Exercise aim |
For the entries below, the expected answer is the line with "Click the New Worksheet icon", the line with "You are a computer-use agent.", and every line between them, exactly as written, and nothing more.

Collected data |
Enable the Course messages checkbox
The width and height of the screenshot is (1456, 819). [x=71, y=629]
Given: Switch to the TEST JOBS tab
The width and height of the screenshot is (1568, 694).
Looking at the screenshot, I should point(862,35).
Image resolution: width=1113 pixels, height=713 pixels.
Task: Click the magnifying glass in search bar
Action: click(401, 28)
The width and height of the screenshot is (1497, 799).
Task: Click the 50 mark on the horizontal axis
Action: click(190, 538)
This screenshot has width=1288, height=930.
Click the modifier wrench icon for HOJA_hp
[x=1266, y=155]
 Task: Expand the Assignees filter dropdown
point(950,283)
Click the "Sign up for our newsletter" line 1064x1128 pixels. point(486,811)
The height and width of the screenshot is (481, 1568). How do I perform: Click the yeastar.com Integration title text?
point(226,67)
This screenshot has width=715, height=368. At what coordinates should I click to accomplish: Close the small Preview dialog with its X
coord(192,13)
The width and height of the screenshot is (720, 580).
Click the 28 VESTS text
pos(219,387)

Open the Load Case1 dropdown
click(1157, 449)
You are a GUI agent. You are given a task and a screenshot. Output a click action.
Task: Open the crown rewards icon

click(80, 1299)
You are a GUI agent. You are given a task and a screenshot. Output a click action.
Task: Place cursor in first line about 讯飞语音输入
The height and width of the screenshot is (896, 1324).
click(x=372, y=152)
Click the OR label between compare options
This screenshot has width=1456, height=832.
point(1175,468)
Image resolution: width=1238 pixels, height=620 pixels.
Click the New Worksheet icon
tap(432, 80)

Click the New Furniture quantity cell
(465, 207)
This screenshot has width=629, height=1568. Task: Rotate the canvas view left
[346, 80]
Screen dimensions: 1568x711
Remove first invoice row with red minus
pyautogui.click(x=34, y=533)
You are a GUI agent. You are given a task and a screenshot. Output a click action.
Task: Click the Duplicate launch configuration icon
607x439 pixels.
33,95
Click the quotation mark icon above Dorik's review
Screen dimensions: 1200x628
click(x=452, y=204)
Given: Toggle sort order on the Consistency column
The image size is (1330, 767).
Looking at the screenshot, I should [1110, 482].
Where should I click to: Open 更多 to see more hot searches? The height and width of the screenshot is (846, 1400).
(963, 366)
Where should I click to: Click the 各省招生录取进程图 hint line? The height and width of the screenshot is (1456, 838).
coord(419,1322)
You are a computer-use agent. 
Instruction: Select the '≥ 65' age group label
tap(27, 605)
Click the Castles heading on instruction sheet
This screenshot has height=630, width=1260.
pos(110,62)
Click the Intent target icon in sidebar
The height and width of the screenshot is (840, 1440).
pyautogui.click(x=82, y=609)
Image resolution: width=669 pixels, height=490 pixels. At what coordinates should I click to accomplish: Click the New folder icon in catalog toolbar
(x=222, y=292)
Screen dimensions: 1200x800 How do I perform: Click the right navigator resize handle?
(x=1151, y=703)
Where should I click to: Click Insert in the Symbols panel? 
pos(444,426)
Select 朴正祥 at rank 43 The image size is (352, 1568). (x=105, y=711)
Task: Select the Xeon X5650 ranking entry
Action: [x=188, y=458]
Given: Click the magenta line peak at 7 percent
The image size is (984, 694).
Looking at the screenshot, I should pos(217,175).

Result of the task |
Click the New Worksheet icon
tap(432, 80)

Click the New Furniture quantity cell
(465, 207)
This screenshot has width=629, height=1568. Task: Rotate the canvas view left
[346, 80]
Screen dimensions: 1568x711
Remove first invoice row with red minus
pyautogui.click(x=34, y=533)
You are a GUI agent. You are given a task and a screenshot. Output a click action.
Task: Click the Duplicate launch configuration icon
607x439 pixels.
33,95
Click the quotation mark icon above Dorik's review
Screen dimensions: 1200x628
click(x=452, y=204)
Given: Toggle sort order on the Consistency column
The image size is (1330, 767).
Looking at the screenshot, I should [1110, 482].
Where should I click to: Open 更多 to see more hot searches? The height and width of the screenshot is (846, 1400).
(963, 366)
Where should I click to: Click the 各省招生录取进程图 hint line? The height and width of the screenshot is (1456, 838).
coord(419,1322)
You are a computer-use agent. 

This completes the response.